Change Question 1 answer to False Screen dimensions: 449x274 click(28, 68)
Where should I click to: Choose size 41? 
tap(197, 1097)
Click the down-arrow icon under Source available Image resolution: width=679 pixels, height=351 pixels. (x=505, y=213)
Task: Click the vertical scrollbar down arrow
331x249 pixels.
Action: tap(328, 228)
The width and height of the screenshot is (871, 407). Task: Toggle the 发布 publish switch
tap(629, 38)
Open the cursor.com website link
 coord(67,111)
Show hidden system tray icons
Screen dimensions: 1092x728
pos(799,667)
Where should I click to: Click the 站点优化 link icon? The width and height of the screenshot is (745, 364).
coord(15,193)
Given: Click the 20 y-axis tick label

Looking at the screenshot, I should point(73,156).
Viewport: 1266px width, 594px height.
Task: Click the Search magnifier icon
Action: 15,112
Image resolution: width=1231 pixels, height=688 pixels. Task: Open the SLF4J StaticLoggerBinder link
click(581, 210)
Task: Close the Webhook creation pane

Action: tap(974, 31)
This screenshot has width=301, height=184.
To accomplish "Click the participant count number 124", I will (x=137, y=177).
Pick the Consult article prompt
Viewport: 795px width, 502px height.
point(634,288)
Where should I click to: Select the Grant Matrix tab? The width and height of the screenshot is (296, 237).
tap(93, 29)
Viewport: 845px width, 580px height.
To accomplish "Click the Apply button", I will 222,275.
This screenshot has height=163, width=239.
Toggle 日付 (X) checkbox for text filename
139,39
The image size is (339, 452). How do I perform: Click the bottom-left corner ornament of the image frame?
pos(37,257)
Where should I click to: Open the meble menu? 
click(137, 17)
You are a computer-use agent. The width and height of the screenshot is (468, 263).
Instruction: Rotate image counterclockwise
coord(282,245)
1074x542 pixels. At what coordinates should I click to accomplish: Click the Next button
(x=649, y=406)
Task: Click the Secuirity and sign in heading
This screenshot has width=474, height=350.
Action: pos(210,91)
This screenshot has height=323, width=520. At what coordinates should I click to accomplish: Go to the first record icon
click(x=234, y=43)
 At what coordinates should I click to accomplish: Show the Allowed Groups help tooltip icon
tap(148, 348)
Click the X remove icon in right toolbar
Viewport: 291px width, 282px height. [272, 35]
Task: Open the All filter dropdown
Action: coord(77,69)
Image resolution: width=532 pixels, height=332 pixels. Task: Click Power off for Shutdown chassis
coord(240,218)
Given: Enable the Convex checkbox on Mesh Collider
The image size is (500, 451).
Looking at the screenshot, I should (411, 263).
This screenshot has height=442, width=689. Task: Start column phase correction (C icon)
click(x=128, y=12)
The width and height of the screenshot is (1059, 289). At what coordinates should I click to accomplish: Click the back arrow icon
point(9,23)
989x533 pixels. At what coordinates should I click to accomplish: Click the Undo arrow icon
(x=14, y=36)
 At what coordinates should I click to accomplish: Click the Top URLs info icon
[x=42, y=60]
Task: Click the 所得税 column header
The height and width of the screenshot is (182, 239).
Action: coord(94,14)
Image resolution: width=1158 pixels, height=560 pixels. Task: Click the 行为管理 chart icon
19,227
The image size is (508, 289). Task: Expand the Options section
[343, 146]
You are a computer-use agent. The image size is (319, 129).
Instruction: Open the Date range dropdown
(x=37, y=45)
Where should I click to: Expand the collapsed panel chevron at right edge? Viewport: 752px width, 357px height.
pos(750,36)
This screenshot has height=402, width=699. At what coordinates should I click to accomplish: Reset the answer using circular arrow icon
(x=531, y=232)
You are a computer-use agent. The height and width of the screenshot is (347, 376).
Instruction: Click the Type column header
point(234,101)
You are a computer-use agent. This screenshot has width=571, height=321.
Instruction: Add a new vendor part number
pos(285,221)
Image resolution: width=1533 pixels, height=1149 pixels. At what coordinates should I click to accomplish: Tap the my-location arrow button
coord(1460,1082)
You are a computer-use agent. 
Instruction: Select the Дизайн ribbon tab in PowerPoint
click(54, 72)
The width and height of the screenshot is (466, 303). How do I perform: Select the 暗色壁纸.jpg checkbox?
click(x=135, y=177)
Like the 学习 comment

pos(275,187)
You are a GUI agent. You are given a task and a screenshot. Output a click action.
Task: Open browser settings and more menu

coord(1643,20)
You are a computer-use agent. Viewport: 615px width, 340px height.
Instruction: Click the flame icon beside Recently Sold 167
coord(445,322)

What you should do » Write out the complete set of records exactly as given.

Response »
Change Question 1 answer to False Screen dimensions: 449x274 click(28, 68)
Where should I click to: Choose size 41? 
tap(197, 1097)
Click the down-arrow icon under Source available Image resolution: width=679 pixels, height=351 pixels. (x=505, y=213)
Task: Click the vertical scrollbar down arrow
331x249 pixels.
Action: tap(328, 228)
The width and height of the screenshot is (871, 407). Task: Toggle the 发布 publish switch
tap(629, 38)
Open the cursor.com website link
 coord(67,111)
Show hidden system tray icons
Screen dimensions: 1092x728
pos(799,667)
Where should I click to: Click the 站点优化 link icon? The width and height of the screenshot is (745, 364).
coord(15,193)
Given: Click the 20 y-axis tick label

Looking at the screenshot, I should point(73,156).
Viewport: 1266px width, 594px height.
Task: Click the Search magnifier icon
Action: 15,112
Image resolution: width=1231 pixels, height=688 pixels. Task: Open the SLF4J StaticLoggerBinder link
click(581, 210)
Task: Close the Webhook creation pane

Action: tap(974, 31)
This screenshot has width=301, height=184.
To accomplish "Click the participant count number 124", I will (x=137, y=177).
Pick the Consult article prompt
Viewport: 795px width, 502px height.
point(634,288)
Where should I click to: Select the Grant Matrix tab? The width and height of the screenshot is (296, 237).
tap(93, 29)
Viewport: 845px width, 580px height.
To accomplish "Click the Apply button", I will 222,275.
This screenshot has height=163, width=239.
Toggle 日付 (X) checkbox for text filename
139,39
The image size is (339, 452). How do I perform: Click the bottom-left corner ornament of the image frame?
pos(37,257)
Where should I click to: Open the meble menu? 
click(137, 17)
You are a computer-use agent. The width and height of the screenshot is (468, 263).
Instruction: Rotate image counterclockwise
coord(282,245)
1074x542 pixels. At what coordinates should I click to accomplish: Click the Next button
(x=649, y=406)
Task: Click the Secuirity and sign in heading
This screenshot has width=474, height=350.
Action: pos(210,91)
This screenshot has height=323, width=520. At what coordinates should I click to accomplish: Go to the first record icon
click(x=234, y=43)
 At what coordinates should I click to accomplish: Show the Allowed Groups help tooltip icon
tap(148, 348)
Click the X remove icon in right toolbar
Viewport: 291px width, 282px height. [272, 35]
Task: Open the All filter dropdown
Action: coord(77,69)
Image resolution: width=532 pixels, height=332 pixels. Task: Click Power off for Shutdown chassis
coord(240,218)
Given: Enable the Convex checkbox on Mesh Collider
The image size is (500, 451).
Looking at the screenshot, I should (411, 263).
This screenshot has height=442, width=689. Task: Start column phase correction (C icon)
click(x=128, y=12)
The width and height of the screenshot is (1059, 289). At what coordinates should I click to accomplish: Click the back arrow icon
point(9,23)
989x533 pixels. At what coordinates should I click to accomplish: Click the Undo arrow icon
(x=14, y=36)
 At what coordinates should I click to accomplish: Click the Top URLs info icon
[x=42, y=60]
Task: Click the 所得税 column header
The height and width of the screenshot is (182, 239).
Action: coord(94,14)
Image resolution: width=1158 pixels, height=560 pixels. Task: Click the 行为管理 chart icon
19,227
The image size is (508, 289). Task: Expand the Options section
[343, 146]
You are a computer-use agent. The image size is (319, 129).
Instruction: Open the Date range dropdown
(x=37, y=45)
Where should I click to: Expand the collapsed panel chevron at right edge? Viewport: 752px width, 357px height.
pos(750,36)
This screenshot has height=402, width=699. At what coordinates should I click to accomplish: Reset the answer using circular arrow icon
(x=531, y=232)
You are a computer-use agent. The height and width of the screenshot is (347, 376).
Instruction: Click the Type column header
point(234,101)
You are a computer-use agent. This screenshot has width=571, height=321.
Instruction: Add a new vendor part number
pos(285,221)
Image resolution: width=1533 pixels, height=1149 pixels. At what coordinates should I click to accomplish: Tap the my-location arrow button
coord(1460,1082)
You are a computer-use agent. 
Instruction: Select the Дизайн ribbon tab in PowerPoint
click(54, 72)
The width and height of the screenshot is (466, 303). How do I perform: Select the 暗色壁纸.jpg checkbox?
click(x=135, y=177)
Like the 学习 comment

pos(275,187)
You are a GUI agent. You are given a task and a screenshot. Output a click action.
Task: Open browser settings and more menu

coord(1643,20)
You are a computer-use agent. Viewport: 615px width, 340px height.
Instruction: Click the flame icon beside Recently Sold 167
coord(445,322)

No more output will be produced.